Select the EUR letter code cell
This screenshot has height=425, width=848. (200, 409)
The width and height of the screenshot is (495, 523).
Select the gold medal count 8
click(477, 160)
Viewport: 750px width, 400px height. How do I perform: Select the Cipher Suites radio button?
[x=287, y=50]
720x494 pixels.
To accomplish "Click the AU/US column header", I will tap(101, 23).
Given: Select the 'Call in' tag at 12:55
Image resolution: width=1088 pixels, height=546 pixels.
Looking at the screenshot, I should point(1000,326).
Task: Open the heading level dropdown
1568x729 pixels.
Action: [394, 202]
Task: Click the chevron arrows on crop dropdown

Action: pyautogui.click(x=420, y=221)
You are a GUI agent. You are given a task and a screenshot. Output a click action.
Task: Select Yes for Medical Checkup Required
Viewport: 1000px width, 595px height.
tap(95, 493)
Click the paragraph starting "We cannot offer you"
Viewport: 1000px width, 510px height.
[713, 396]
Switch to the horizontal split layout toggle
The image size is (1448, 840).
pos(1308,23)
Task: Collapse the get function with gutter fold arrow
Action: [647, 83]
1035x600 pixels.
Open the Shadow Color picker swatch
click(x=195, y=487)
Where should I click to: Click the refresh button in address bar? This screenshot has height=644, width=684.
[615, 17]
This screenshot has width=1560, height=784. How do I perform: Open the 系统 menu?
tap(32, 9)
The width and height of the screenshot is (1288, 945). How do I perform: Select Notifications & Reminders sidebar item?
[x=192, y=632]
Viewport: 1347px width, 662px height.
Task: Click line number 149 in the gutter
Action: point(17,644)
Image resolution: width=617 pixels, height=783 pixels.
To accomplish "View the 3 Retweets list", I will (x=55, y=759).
*-*-*
**What you should do**
Please rewrite all of the records above, swapping every "Select" for "Choose" and leaving everything else unchanged.

**Answer in full**
Choose the EUR letter code cell
This screenshot has height=425, width=848. (200, 409)
The width and height of the screenshot is (495, 523).
Choose the gold medal count 8
click(477, 160)
Viewport: 750px width, 400px height. How do I perform: Choose the Cipher Suites radio button?
[x=287, y=50]
720x494 pixels.
To accomplish "Click the AU/US column header", I will tap(101, 23).
Given: Choose the 'Call in' tag at 12:55
Image resolution: width=1088 pixels, height=546 pixels.
Looking at the screenshot, I should point(1000,326).
Task: Open the heading level dropdown
1568x729 pixels.
Action: [394, 202]
Task: Click the chevron arrows on crop dropdown

Action: pyautogui.click(x=420, y=221)
You are a GUI agent. You are given a task and a screenshot. Output a click action.
Task: Choose Yes for Medical Checkup Required
Viewport: 1000px width, 595px height.
tap(95, 493)
Click the paragraph starting "We cannot offer you"
Viewport: 1000px width, 510px height.
[713, 396]
Switch to the horizontal split layout toggle
The image size is (1448, 840).
pos(1308,23)
Task: Collapse the get function with gutter fold arrow
Action: [647, 83]
1035x600 pixels.
Open the Shadow Color picker swatch
click(x=195, y=487)
Where should I click to: Click the refresh button in address bar? This screenshot has height=644, width=684.
[615, 17]
This screenshot has width=1560, height=784. How do I perform: Open the 系统 menu?
tap(32, 9)
The width and height of the screenshot is (1288, 945). How do I perform: Choose Notifications & Reminders sidebar item?
[x=192, y=632]
Viewport: 1347px width, 662px height.
Task: Click line number 149 in the gutter
Action: point(17,644)
Image resolution: width=617 pixels, height=783 pixels.
To accomplish "View the 3 Retweets list", I will (x=55, y=759).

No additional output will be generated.